Johan and Vedanta

    Johan der Sleeve and Vedanta

    (Part 1)
    Kees Boukema

    Philosopher and poet Johan Andreas dèr Mouw [1863-1919] is an exceptional figure in Dutch literature. He was an intelligent thinker, who read Sanskrit effortlessly and who, according to experts, also possessed impressive mathematical insight. In everyday life, however, Dèr Mouw was clumsy and often eccentric and maladjusted in dealing with people. He opposed the Christian faith and was allergic to hypocrisy, but he liked to debate with sincere Christians and he helped them if necessary (Lucien Custers, Alleen in wervelend wereld, Roermond, 2018, p. 139 et seq.).

    As a philosopher, Dèr Mouw spended much of his considerable energy, writing talent and sarcasm on combating the work of Leiden professor G.J.P.J. Bolland (1854-1922). A scholar, who was seen as an important philosopher in the Netherlands in the 19th century, but is nowadays put aside as an epigone and advocate of the German philosopher Hegel (1770-1812). [See Willem Otterspeer, Bolland, A biography, A’dam, 1995, p. 352 and Custers, p. 197].

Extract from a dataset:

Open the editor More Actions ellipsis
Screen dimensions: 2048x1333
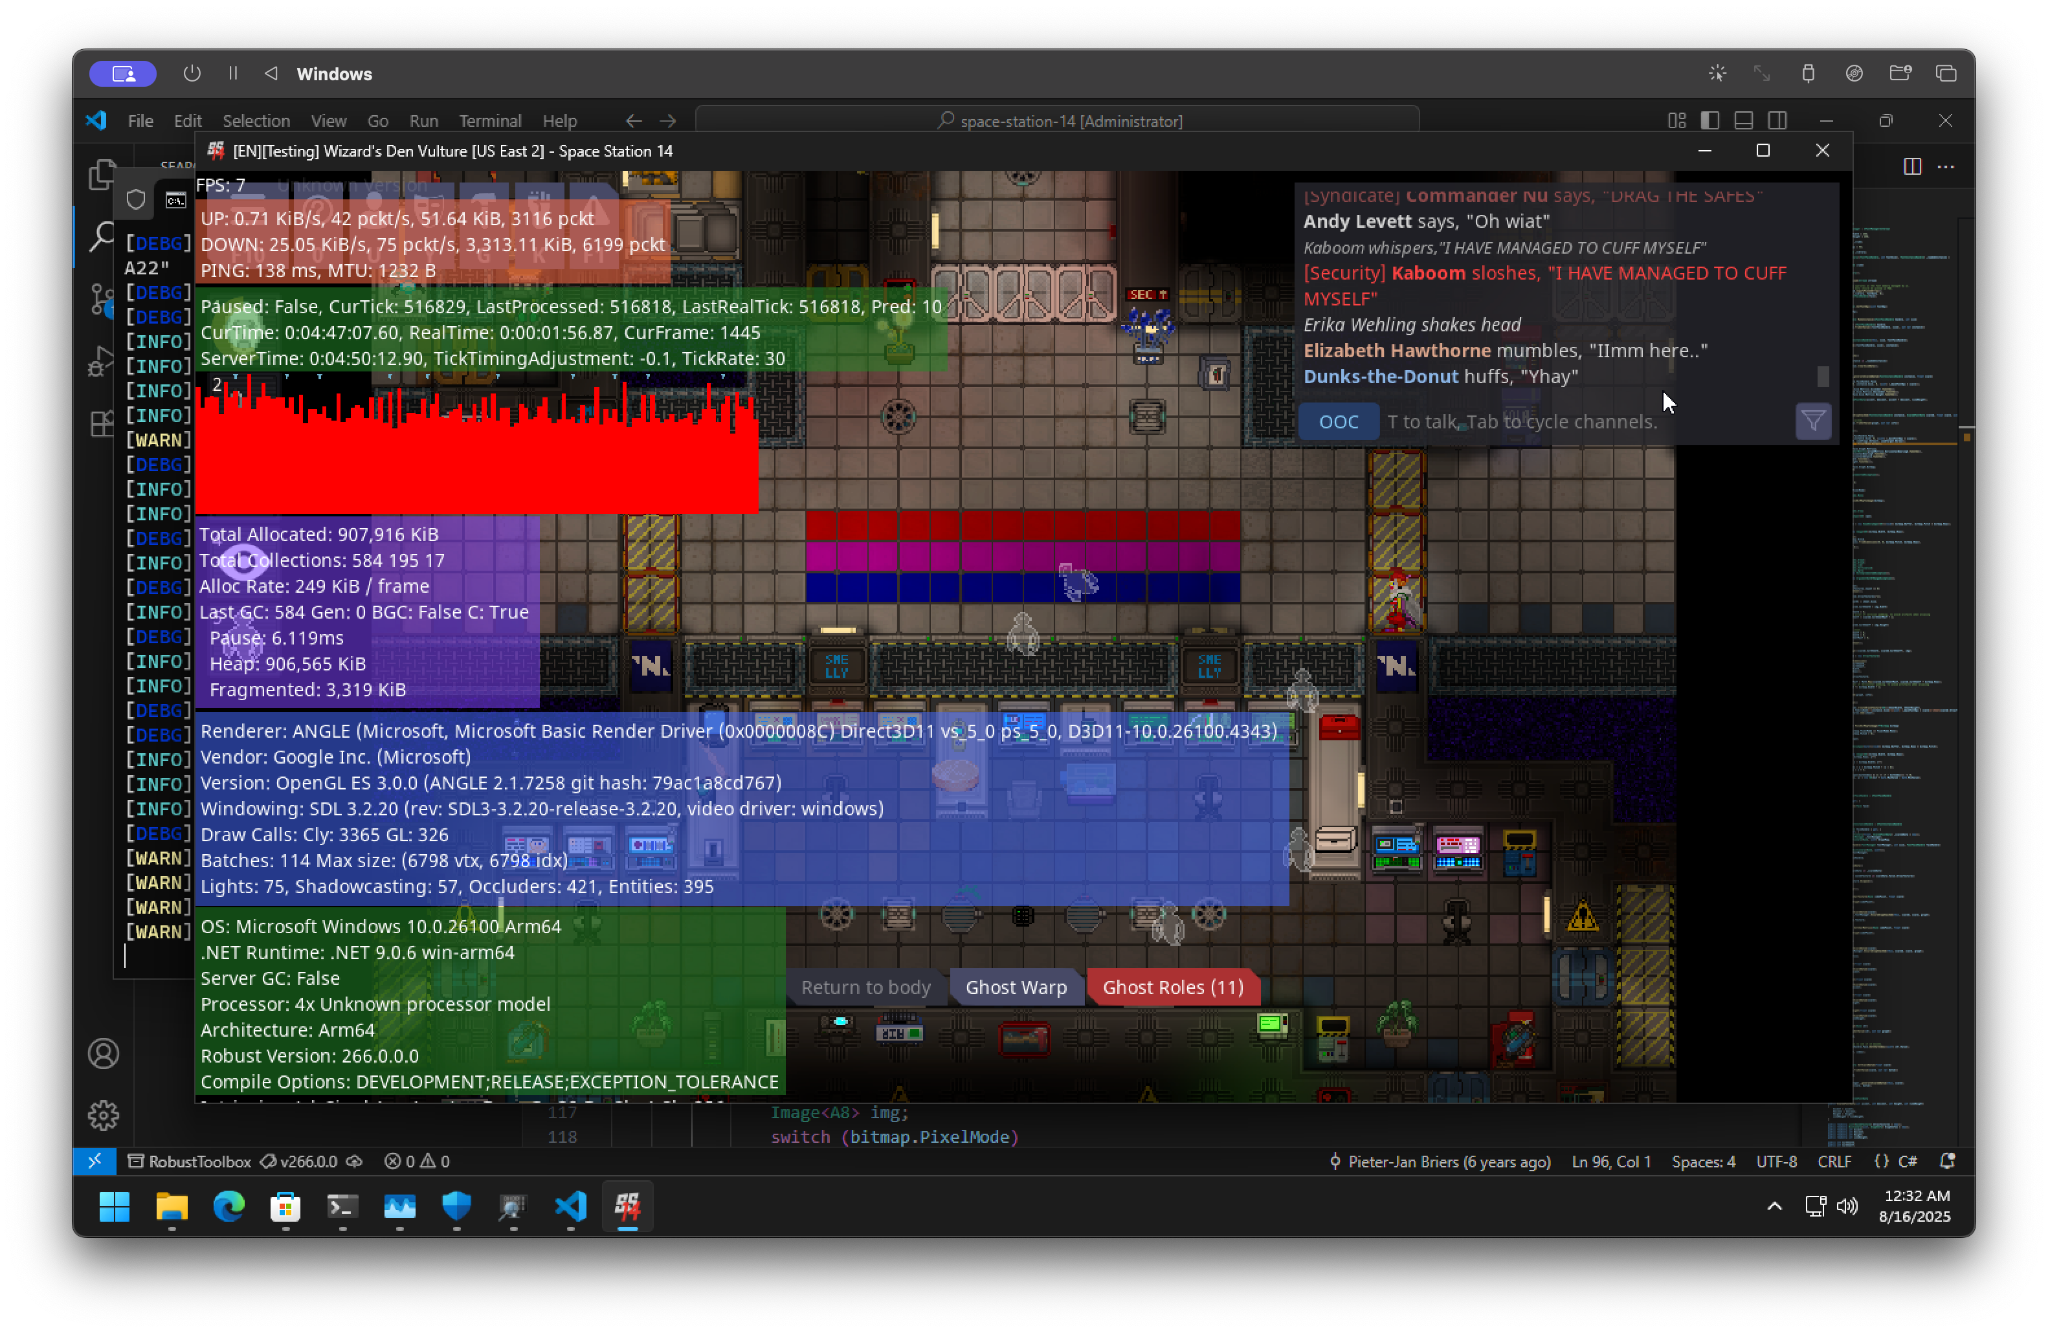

    In his study “Het Absolute Idealisme” (The Hague, 1905), Dèr Mouw characterizes Bolland’s view that ‘by logical reasoning the pure truth could be found’ as an illusion. Dèr Mouw shows that the language Bolland uses to think and communicate is too limited and impure due to the use of imagery and analogies and is also evidently influenced by religious, moral and aesthetic tendencies. Moreover, Bolland ignores the fact that what a person experiences through perception is only an image of reality, not reality itself. Whether that reality also exists outside of consciousness cannot be proven. Dèr Mouw reproaches Bolland for ignoring this matter.

    For most philosophers this, so-called “solipsism”, is a theoretical problem. But for Dèr Mouw (as well as for Schopenhauer (1788-1860) and later also for the philosopher Ludwig Wittgenstein, 1889-1951) it was bitterly serious: A lived experience of oppressive loneliness and fear. The possibility that there is no outside world not only led Dèr Mouw to doubt about his own identity, but also turned his emotional life upside down, partly as a result of an unhappy love affair. Because of all this Dèr Mouw fell into a deep depression and tended towards suicide.

    His essays show, according to his biographer, that in that difficult period Dèr Mouw also started to look to the East for the answer to his life questions. In his view, the Buddha and Immanuel Kant were, in fact, promulgating the same ideas. They originated from a mystical experience that is expressed in concepts. The Western philosophers turned these ideas or revelations into rationally reasoned constructions.


    According to Dèr Mouw, one should go back from the concepts to the mood, the mystical awareness, from which they arise. In the Upanishads, for example, there is little argumentation and thus the attention is not mentally fixed. Brahmanism and Buddhism show that “a complete worldview or religion can be founded on the same principles” (“Misbruik van Mystiek,” 1916; Custers, pp. 125/126 and 236-242).